Como esse livro sustenta, mediante a análise de dados empíricos (cada vez mais disponíveis), o direito à saúde de fato contribuiu para melhorias significativas no bem-estar da população brasileira, ao contrário do que muitos juristas (e parte do público) acreditam. Esse progresso foi alcançado sobretudo por intermédio da implementação de políticas públicas de saúde pelos órgãos legislativos e executivos, em parte espontaneamente, em parte pelo senso dos deveres constitucional e moral, em parte pressionados pela sociedade civil. A judicialização, com poucas exceções, mais atrapalhou do que ajudou nesses esforços. No mais das vezes, ela força o sistema público a fornecer benefícios de justificativa dúbia e altos custos de oportunidade para uma minoria de indivíduos que consegue chegar aos tribunais.

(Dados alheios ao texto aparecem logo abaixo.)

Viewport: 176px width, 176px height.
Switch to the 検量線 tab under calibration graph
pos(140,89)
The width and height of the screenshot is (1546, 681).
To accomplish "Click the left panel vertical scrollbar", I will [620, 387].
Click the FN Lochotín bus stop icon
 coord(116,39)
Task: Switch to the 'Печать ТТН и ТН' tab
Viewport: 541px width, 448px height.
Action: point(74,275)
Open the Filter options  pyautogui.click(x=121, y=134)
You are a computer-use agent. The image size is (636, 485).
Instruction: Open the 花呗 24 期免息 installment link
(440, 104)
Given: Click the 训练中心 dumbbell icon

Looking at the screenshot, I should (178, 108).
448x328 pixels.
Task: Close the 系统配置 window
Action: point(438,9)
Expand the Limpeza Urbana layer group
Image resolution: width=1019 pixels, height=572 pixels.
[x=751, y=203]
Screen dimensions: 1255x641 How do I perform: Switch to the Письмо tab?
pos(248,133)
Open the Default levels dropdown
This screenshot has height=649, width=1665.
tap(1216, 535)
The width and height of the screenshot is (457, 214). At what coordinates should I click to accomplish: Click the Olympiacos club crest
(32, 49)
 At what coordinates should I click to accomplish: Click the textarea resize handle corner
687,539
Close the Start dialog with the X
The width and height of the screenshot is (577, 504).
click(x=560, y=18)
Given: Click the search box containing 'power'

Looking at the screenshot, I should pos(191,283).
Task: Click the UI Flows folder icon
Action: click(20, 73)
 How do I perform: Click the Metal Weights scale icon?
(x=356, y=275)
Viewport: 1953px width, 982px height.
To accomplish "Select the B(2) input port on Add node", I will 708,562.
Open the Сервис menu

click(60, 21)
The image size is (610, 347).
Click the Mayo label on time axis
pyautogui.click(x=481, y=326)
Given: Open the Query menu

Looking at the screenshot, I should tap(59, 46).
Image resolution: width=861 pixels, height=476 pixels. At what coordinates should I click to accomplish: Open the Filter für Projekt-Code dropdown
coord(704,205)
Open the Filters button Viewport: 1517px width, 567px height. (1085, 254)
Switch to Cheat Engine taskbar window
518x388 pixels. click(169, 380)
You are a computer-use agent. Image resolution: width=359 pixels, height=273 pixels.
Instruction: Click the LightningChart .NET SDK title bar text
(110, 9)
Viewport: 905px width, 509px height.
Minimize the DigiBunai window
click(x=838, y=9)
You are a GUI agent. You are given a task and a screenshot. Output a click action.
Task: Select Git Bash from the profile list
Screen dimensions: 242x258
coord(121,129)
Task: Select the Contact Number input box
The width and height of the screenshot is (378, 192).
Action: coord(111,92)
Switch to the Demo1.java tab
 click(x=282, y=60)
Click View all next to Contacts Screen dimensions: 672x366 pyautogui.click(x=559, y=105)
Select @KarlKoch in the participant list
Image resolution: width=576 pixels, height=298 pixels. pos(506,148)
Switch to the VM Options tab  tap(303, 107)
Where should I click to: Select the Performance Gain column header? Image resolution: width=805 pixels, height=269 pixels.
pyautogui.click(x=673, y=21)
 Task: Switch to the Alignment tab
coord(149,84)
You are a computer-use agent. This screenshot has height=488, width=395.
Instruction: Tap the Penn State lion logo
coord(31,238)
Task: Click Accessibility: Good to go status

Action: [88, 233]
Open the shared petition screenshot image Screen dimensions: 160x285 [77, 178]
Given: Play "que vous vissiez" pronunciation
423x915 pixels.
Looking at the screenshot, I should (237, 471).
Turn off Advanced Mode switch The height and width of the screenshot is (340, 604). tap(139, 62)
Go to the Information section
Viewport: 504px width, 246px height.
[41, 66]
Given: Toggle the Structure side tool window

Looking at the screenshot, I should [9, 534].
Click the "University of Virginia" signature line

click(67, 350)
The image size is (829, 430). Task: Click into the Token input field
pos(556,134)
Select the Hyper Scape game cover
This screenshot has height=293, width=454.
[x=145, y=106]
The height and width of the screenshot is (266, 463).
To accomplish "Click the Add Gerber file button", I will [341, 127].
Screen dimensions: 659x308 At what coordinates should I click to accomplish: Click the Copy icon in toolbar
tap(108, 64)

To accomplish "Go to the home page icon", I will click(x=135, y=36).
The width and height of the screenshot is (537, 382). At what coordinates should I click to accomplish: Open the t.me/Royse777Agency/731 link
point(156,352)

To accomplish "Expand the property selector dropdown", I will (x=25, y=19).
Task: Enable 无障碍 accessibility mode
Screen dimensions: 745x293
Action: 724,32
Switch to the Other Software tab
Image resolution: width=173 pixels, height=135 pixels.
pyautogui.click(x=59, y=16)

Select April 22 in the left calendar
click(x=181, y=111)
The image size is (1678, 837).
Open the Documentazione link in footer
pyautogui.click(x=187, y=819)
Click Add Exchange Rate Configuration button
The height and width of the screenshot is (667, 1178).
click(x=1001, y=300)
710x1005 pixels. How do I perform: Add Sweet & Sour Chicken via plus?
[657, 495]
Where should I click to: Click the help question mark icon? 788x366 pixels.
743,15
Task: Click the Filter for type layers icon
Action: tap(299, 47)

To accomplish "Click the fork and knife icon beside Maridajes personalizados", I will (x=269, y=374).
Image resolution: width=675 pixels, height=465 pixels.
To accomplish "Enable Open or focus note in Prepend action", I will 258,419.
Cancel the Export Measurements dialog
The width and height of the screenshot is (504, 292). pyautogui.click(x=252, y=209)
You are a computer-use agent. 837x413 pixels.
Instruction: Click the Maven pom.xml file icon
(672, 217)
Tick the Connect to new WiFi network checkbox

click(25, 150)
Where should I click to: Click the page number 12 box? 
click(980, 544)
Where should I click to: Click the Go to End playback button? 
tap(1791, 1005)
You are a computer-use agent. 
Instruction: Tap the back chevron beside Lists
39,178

Parece não haver razão para acreditar que esse cenário mude (ou possa mudar) no futuro próximo. Para quem esteja interessado em fazer continuar o progresso do direito à saúde no Brasil, desviar o olhar dos tribunais e concentrar recursos e esforços na esfera política é o melhor a ser feito.
No cenário político desafiador em que vivemos, a recomendação pode parecer anacrônica. Mas a atual crise sanitária, como toda crise, pode também oferecer uma oportunidade. Ao colocar as ambiguidades e complexidades que discuto no livro sob os holofotes, o momento atual pode ser aproveitado para fortalecer o direito à saúde e evitar os erros cometidos nessas três últimas décadas.